Repeat, exactly and completely, the entries shown underneath.
_ _ _ _
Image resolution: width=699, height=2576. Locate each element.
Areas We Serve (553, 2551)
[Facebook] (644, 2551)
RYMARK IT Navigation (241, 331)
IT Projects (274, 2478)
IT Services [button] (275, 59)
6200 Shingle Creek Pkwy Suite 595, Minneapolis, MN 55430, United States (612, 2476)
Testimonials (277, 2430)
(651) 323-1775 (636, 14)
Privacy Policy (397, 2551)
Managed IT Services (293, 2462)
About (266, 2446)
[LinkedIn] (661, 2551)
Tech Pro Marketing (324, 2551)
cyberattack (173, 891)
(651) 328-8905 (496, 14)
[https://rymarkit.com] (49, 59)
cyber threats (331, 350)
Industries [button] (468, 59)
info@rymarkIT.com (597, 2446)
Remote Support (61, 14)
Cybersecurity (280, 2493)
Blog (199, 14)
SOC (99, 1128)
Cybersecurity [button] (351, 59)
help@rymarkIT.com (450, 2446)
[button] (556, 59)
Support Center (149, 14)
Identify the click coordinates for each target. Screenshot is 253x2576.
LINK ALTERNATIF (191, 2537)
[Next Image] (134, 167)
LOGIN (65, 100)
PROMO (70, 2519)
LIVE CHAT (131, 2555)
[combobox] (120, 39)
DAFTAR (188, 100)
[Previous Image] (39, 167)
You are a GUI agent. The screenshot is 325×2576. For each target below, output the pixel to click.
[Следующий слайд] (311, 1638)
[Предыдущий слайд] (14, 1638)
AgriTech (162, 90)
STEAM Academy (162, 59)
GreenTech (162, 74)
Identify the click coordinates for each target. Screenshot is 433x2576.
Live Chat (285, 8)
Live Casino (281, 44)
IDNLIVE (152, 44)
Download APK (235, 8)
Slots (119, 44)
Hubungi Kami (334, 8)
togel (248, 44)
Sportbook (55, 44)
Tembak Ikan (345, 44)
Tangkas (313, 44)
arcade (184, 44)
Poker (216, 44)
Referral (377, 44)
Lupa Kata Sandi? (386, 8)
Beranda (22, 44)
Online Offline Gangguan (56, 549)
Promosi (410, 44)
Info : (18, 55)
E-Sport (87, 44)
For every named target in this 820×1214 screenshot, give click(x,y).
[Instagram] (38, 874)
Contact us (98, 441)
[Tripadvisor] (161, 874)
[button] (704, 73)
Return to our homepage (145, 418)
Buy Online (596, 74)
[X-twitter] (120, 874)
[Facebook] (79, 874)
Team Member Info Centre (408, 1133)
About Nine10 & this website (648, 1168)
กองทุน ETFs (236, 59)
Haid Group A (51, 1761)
_ _ _ _
:: Answer to this task ::
Image resolution: width=699, height=2576. Locate each element.
Areas We Serve (553, 2551)
[Facebook] (644, 2551)
RYMARK IT Navigation (241, 331)
IT Projects (274, 2478)
IT Services [button] (275, 59)
6200 Shingle Creek Pkwy Suite 595, Minneapolis, MN 55430, United States (612, 2476)
Testimonials (277, 2430)
(651) 323-1775 (636, 14)
Privacy Policy (397, 2551)
Managed IT Services (293, 2462)
About (266, 2446)
[LinkedIn] (661, 2551)
Tech Pro Marketing (324, 2551)
cyberattack (173, 891)
(651) 328-8905 (496, 14)
[https://rymarkit.com] (49, 59)
cyber threats (331, 350)
Industries [button] (468, 59)
info@rymarkIT.com (597, 2446)
Remote Support (61, 14)
Cybersecurity (280, 2493)
Blog (199, 14)
SOC (99, 1128)
Cybersecurity [button] (351, 59)
help@rymarkIT.com (450, 2446)
[button] (556, 59)
Support Center (149, 14)
Identify the click coordinates for each target. Screenshot is 253x2576.
LINK ALTERNATIF (191, 2537)
[Next Image] (134, 167)
LOGIN (65, 100)
PROMO (70, 2519)
LIVE CHAT (131, 2555)
[combobox] (120, 39)
DAFTAR (188, 100)
[Previous Image] (39, 167)
You are a GUI agent. The screenshot is 325×2576. For each target below, output the pixel to click.
[Следующий слайд] (311, 1638)
[Предыдущий слайд] (14, 1638)
AgriTech (162, 90)
STEAM Academy (162, 59)
GreenTech (162, 74)
Identify the click coordinates for each target. Screenshot is 433x2576.
Live Chat (285, 8)
Live Casino (281, 44)
IDNLIVE (152, 44)
Download APK (235, 8)
Slots (119, 44)
Hubungi Kami (334, 8)
togel (248, 44)
Sportbook (55, 44)
Tembak Ikan (345, 44)
Tangkas (313, 44)
arcade (184, 44)
Poker (216, 44)
Referral (377, 44)
Lupa Kata Sandi? (386, 8)
Beranda (22, 44)
Online Offline Gangguan (56, 549)
Promosi (410, 44)
Info : (18, 55)
E-Sport (87, 44)
For every named target in this 820×1214 screenshot, give click(x,y).
[Instagram] (38, 874)
Contact us (98, 441)
[Tripadvisor] (161, 874)
[button] (704, 73)
Return to our homepage (145, 418)
Buy Online (596, 74)
[X-twitter] (120, 874)
[Facebook] (79, 874)
Team Member Info Centre (408, 1133)
About Nine10 & this website (648, 1168)
กองทุน ETFs (236, 59)
Haid Group A (51, 1761)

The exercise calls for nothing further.